介護や介助で大変さを感じるのが、食事の場面でしょう。食べ物の堅さや量、食べやすさや栄養バランスなど、一度の食事から全ての問題を解消することはできません。
毎日食べる食事だからこそ、楽しみながら栄養をより多く経口摂取できる工夫と取り組みが必要になります。
○食事量が減る高齢者の栄養と褥瘡
バランスの良い食事を毎回きちんと食べられるのがベストですが、高齢者になると食事を取る量そのものが減って、充分に栄養を取り入れるだけのボリュームを食べること自体が難しくなります。
その結果、低栄養状態となり、身体の機能が充分活かせずに、体のいろんな箇所で不具合が出てきます。皮膚や筋肉を作るために必要なタンパク源が減ると、褥瘡を起こしやすくなり、また治療も思うように進まなくなってしまいます。
●まずは食事の楽しさを取り戻して栄養を摂る
少ないながらも、楽しんで食べることが健康維持と治療にはとても大切です。特に、皮膚にまで栄養を届けて、健康を維持することを考えねばならない褥瘡の治療では、食べたいという欲求を引き出すことも治療の一環といえるでしょう。

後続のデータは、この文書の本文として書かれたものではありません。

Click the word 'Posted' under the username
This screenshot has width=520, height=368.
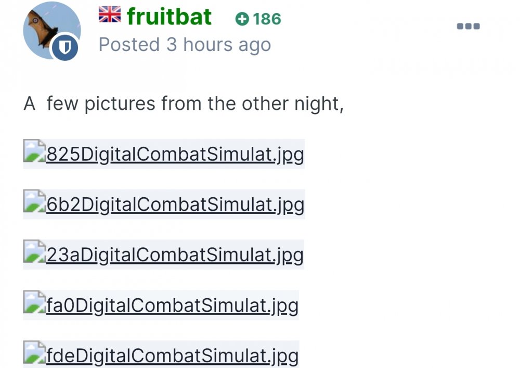click(x=129, y=45)
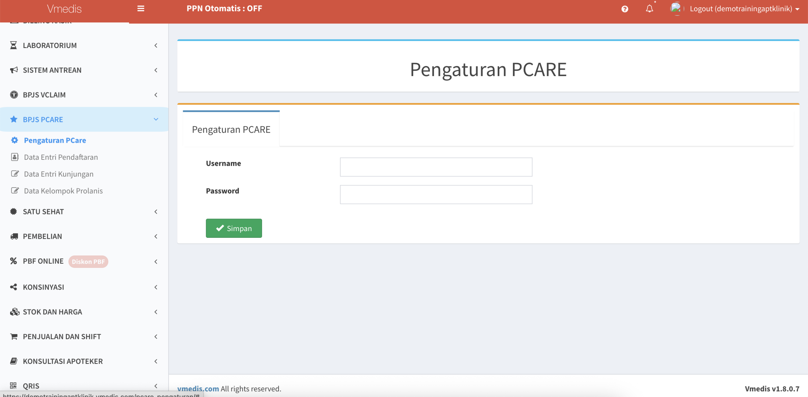This screenshot has height=397, width=808.
Task: Open Data Kelompok Prolanis menu item
Action: pos(63,191)
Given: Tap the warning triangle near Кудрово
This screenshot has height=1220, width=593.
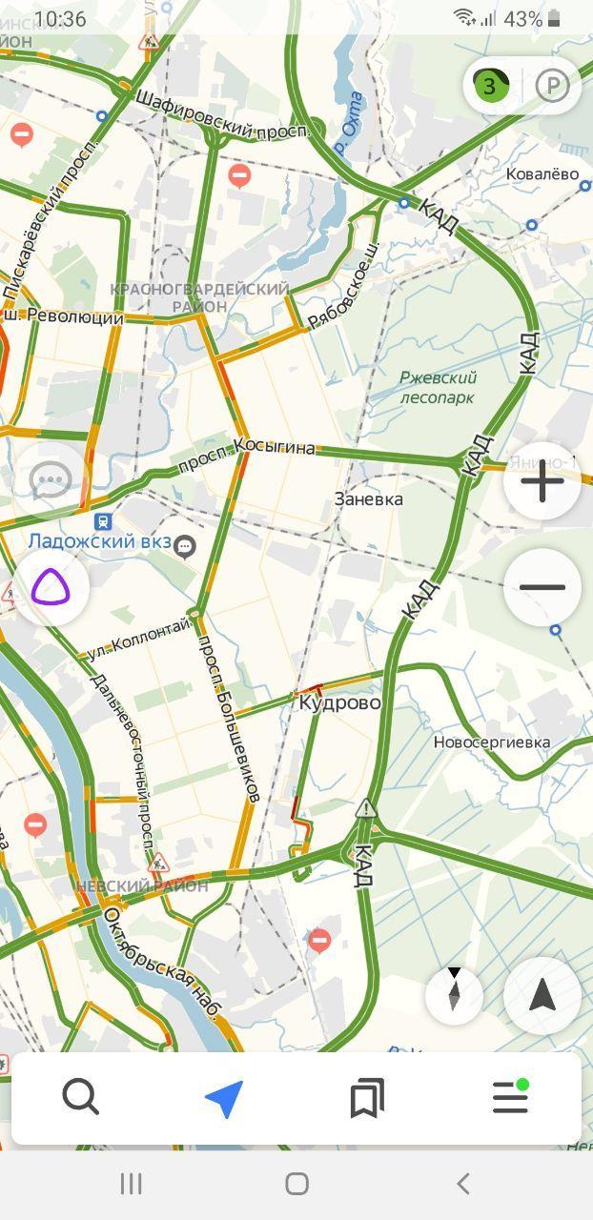Looking at the screenshot, I should (x=366, y=809).

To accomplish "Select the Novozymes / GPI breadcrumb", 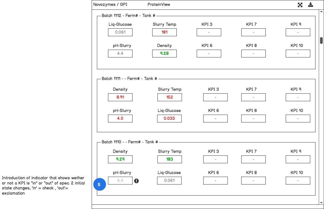I will (110, 5).
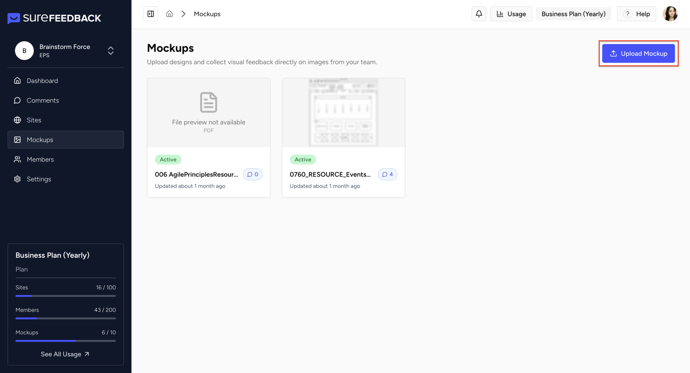Go to Sites section
690x373 pixels.
(34, 120)
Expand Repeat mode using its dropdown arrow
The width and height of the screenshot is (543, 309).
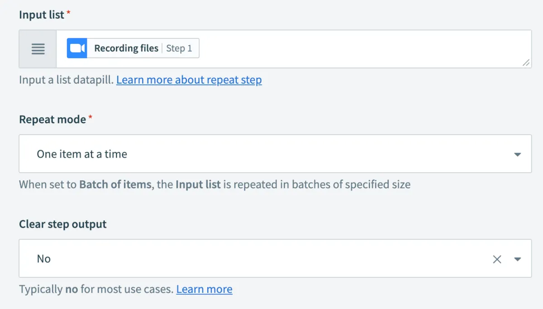click(x=518, y=155)
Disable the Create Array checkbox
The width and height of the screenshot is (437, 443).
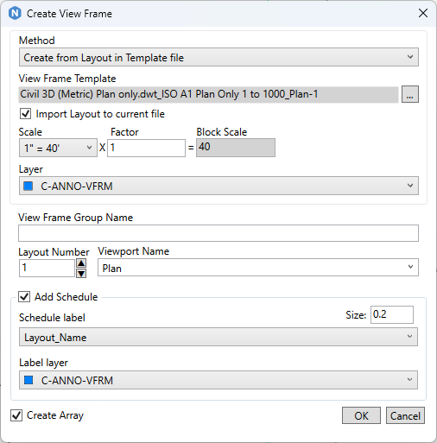[x=16, y=415]
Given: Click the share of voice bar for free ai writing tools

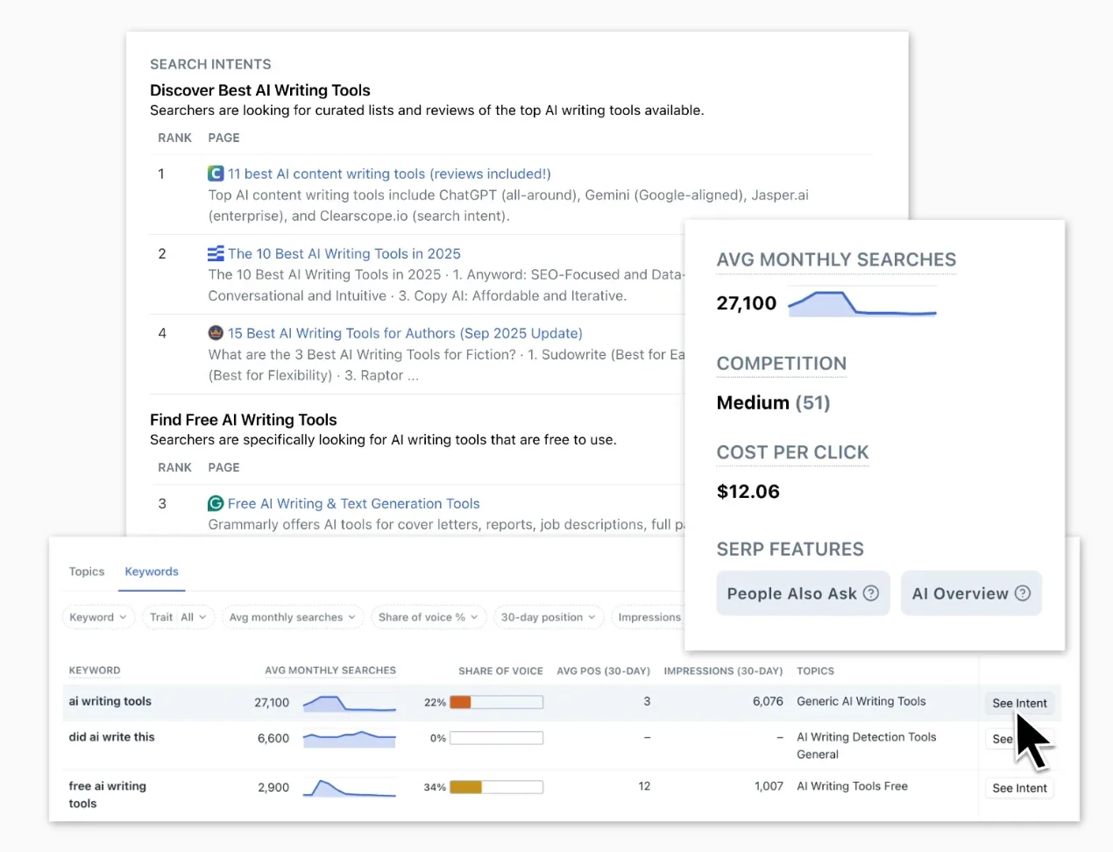Looking at the screenshot, I should pos(496,787).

些細な会話を交えながら、食べられるものや好きなものを食事に取り入れ、好みの味を優先させることから始めましょう。
●治療と目標栄養量を考えながら食事量を増やす
健康な体の基礎を取り戻すことから始めることを第一に考えます。人の体は、食事量が減ったまま長らく過ごしていると、低栄養の状態でも生きていられるように低体温状態になります。生命維持を最優先した飢餓状態は、栄養を多く取り入れ、それを繰り返すことで解消します。
食べる楽しみを感じながら食事ができるようになったら、体が褥瘡を治療するための栄養を意識して、たんぱく質を多めに摂取する食事を始めていきます。
嚥下や咀嚼、好みの問題もありますので、食材選びは慎重にしましょう。
○食事を取る環境も見直して褥瘡ケアを
栄養を取り入れるためには、食事内容を慎重に考えることにばかり注意が行きがちですが、どのような環境で食事をしているか見直すことも重要です。
前向きに楽しく、食べやすい食事環境には、姿勢をまっすぐにして、体をよじらず、嚥下に影響する体勢にしないことが大切。食べるということはある程度の集中力を必要としますので、必要以上に多く話しかけたり、テレビを見ながら(体をよじって)食事をしたりする環境を見直さねばなりません。
寝たきりの人に、臥床位で食べさせる人はいないでしょうが、体を起こしすぎると頭が差がり、前かがみになって食べ物を飲み込みづらくなります。体に合わせて、ベストな体勢で食事ができるようにしましょう。
褥瘡も他の疾患と同じように、治療が必要です。そして傷が治る早さは、体の栄養状態と大きくかかわります。栄養補助食品なども上手に使いながら、低栄養状態にならないように、たんぱく質を中心として健康維持に必要な食事を考えて、徐々に整えていきましょう。